Set down the line containing "The image size is (1203, 606)." and each line after it through the last line of the records, exactly, leaving pictures out.

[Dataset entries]

= = = =

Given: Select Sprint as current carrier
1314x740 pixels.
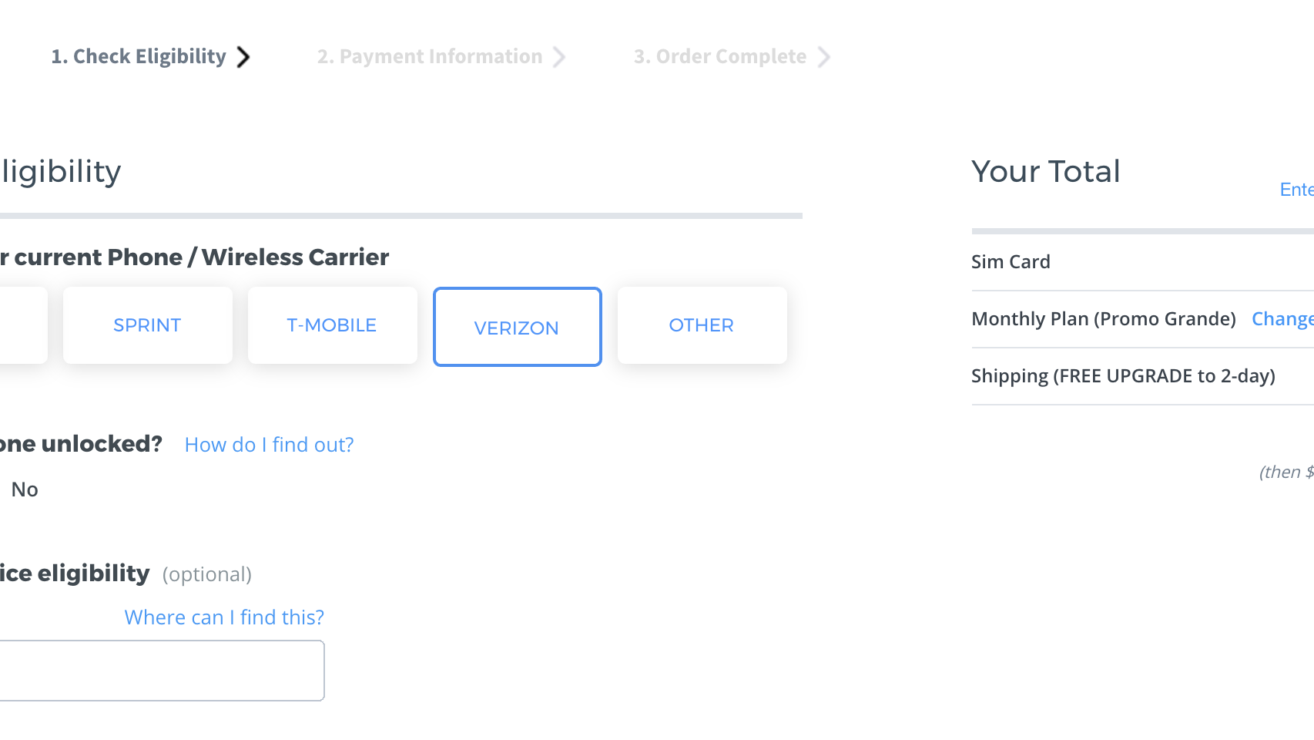Looking at the screenshot, I should coord(147,325).
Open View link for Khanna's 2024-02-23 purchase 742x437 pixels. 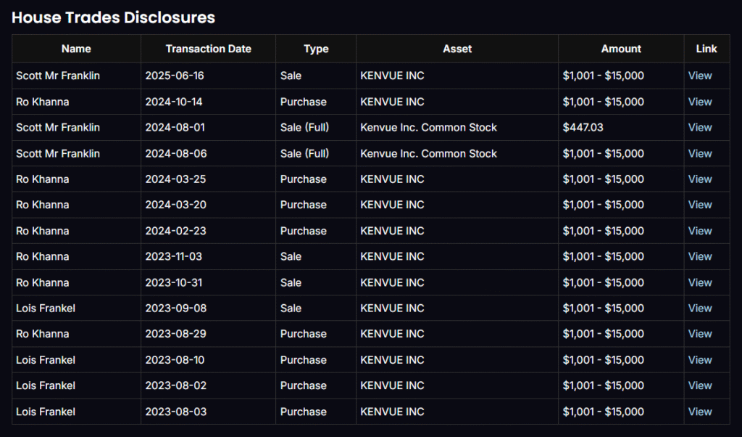pos(700,231)
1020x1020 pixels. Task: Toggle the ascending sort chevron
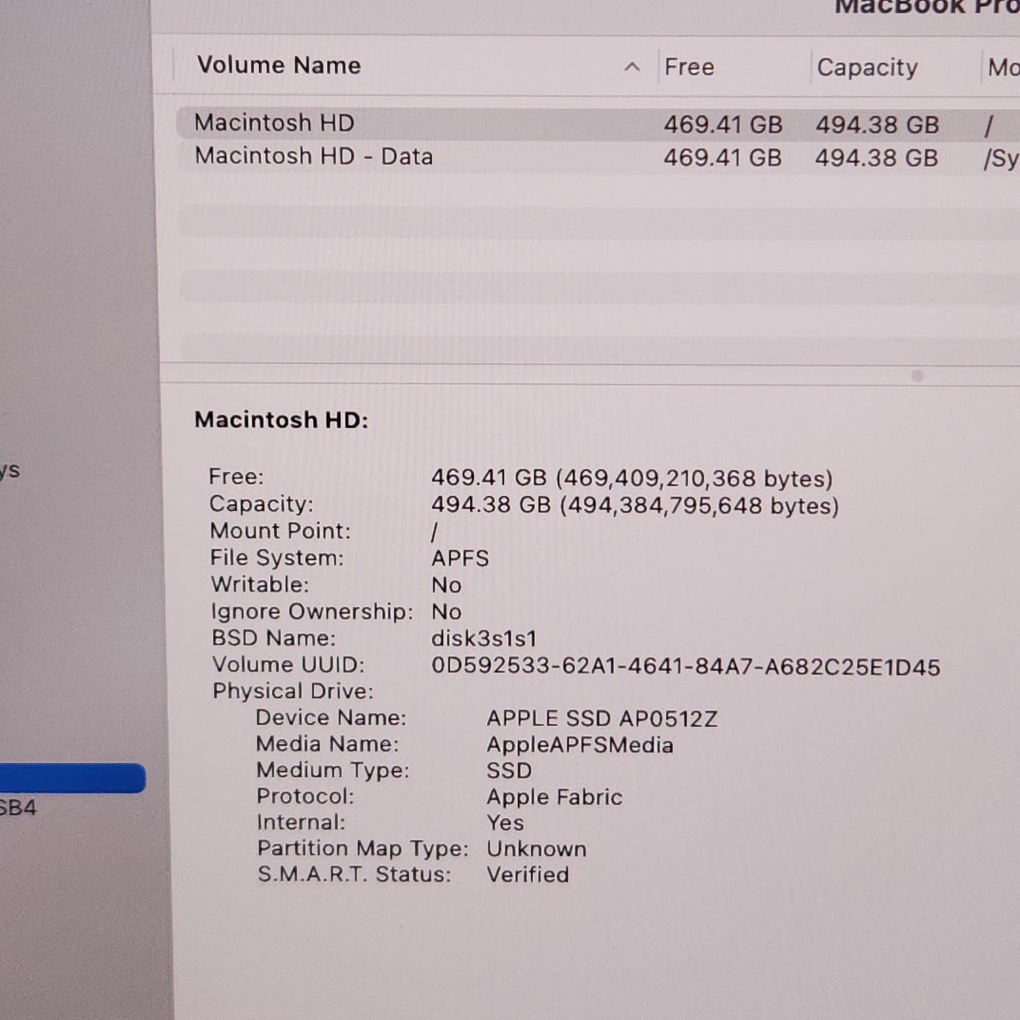[632, 67]
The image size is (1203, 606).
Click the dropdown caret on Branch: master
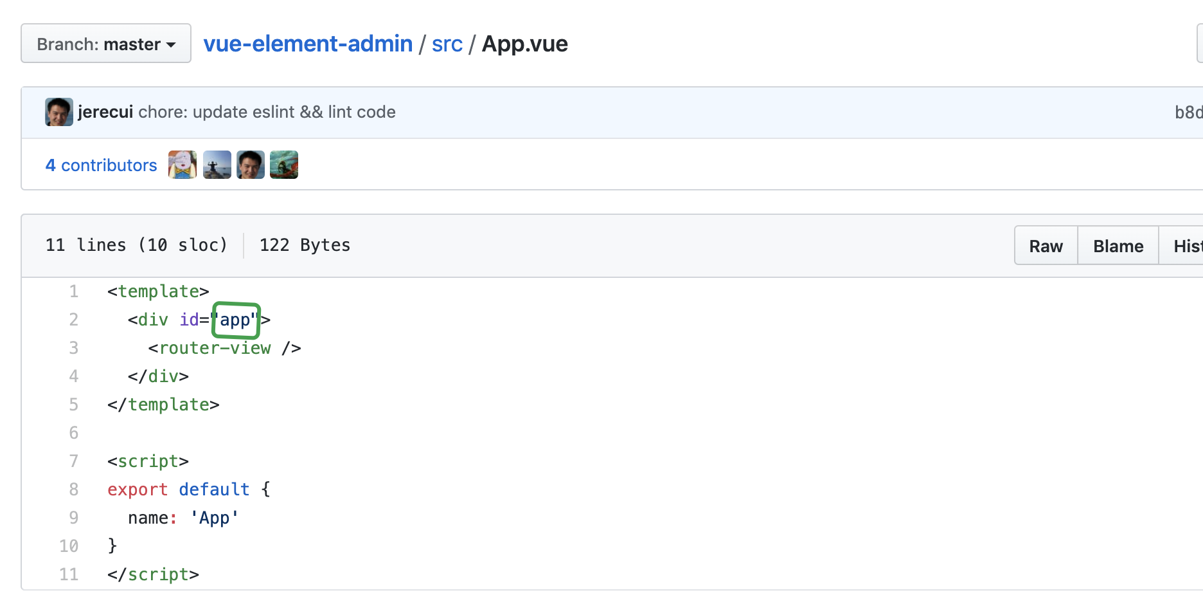[170, 44]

= = = =

_OUTPUT_
The image size is (1203, 606).
Click the dropdown caret on Branch: master
[170, 44]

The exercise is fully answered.